Tweet, tweet, bang, bang

So, clearly I haven't been arrested, which was my concern after my last post. The "tree" is a mangled, mangy hemlock that was "borrowed" from the railroad company. A lot of trimming was done, so that this "tree" could fit into the our very old, farmy livingroom. I should also point out that I had to pull about 900 prickers out of my legs and hands because the getting of said tree involved several bouts with puckerbrush, barberry bushes, and, of course, railroad spikes.
I swear, I will need a tetanus shot by the end of the year. Country Living, eat your heart out. This is the real f***ing deal right here.
When the kids came home from school and saw the tree, there were a lot of questions.
For instance:
"What's wrong with it?"
"Where did you get this thing? China?"
"Will it hold ornaments?"
"Is this the one we're gonna use until we get a real one?"
The conversation continued in this humiliating vein until the lights were on the thing. What tree doesn't look magical with lights? The children were placated with garland, ornaments, and the hope that under this vagabond evergreen would lie thousands of presents.
They are in for a huge surprise. Sigh...
That's o.k. This will be the year that they learn about the true meaning of Christmas, Charlie Brown style, and next year, if things are a little more prosperous, I'll set aside a little nest egg for therapy when they approach their
Again, sigh....
Please feel free to share your Christmas/holiday in poverty stories via the comments option. I will be thrilled to read them.

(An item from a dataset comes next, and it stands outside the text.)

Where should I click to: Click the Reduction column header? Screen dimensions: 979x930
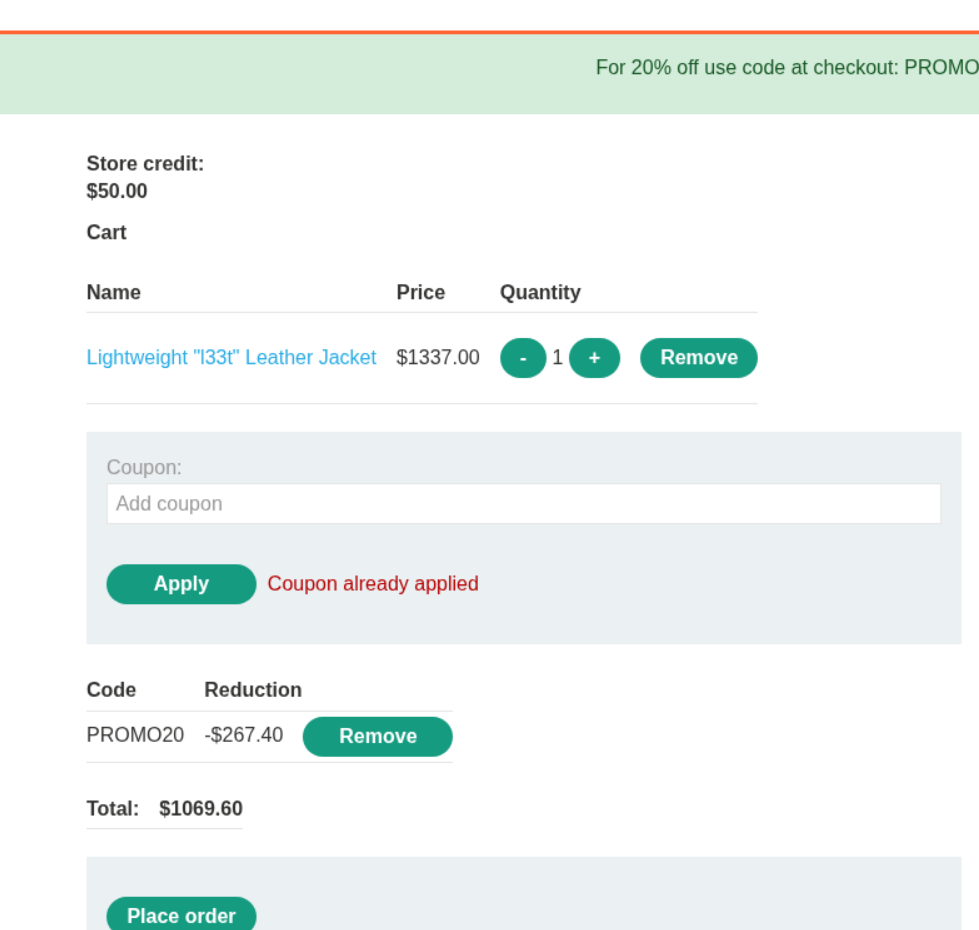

  1. Christmas in poverty...oh let me tell you. the past two years my family has opted for a "yankee swap" type gift exchange. last year, every single person purchased some sort of kitchen appliance, except for me, i bought an an expensive box of delicious chocolates. this yankee swap occurred a mere three weeks after I'd been laid off and forced to pack up my life and move back in with my parents. awesome to go home from family Christmas with a new kitchen gadget. my options were a) pack it away with the rest of my kitchen what nots, or b) give it to my mom, for her kitchen. both options involved me watching my sister devouring the box of chocolates with her friends.

    ...merry christmas.

  2. ah the memories! how about the time my dad wrapped a book right off the shelf. yeah, it was there and then it wasn't, merry christmas to me, not. and no judy blume either, probably william saroyan, or some other must read for a 12 year old. i know he meant well but really, a book, off the shelf, i'm observant, ya couldn't at least get one from a friends house?

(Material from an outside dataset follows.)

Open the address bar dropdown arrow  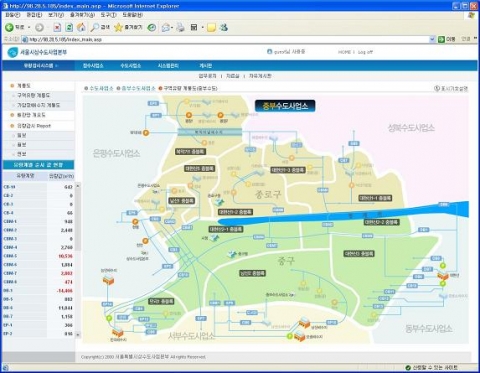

  3. Thanks for the comments ladies. I hope this string continues. Ashley, sorry you had to pick up your life, which is always fun. I've been doing a lot of that lately and dropping little pieces of it out of my metaphorical suitcase. Not fun. But Merry Christmas anyway!
    And Caitlin, that is hilarious. Sounds like something my dad would do, only with like a chipped mug or something...or an old chainsaw.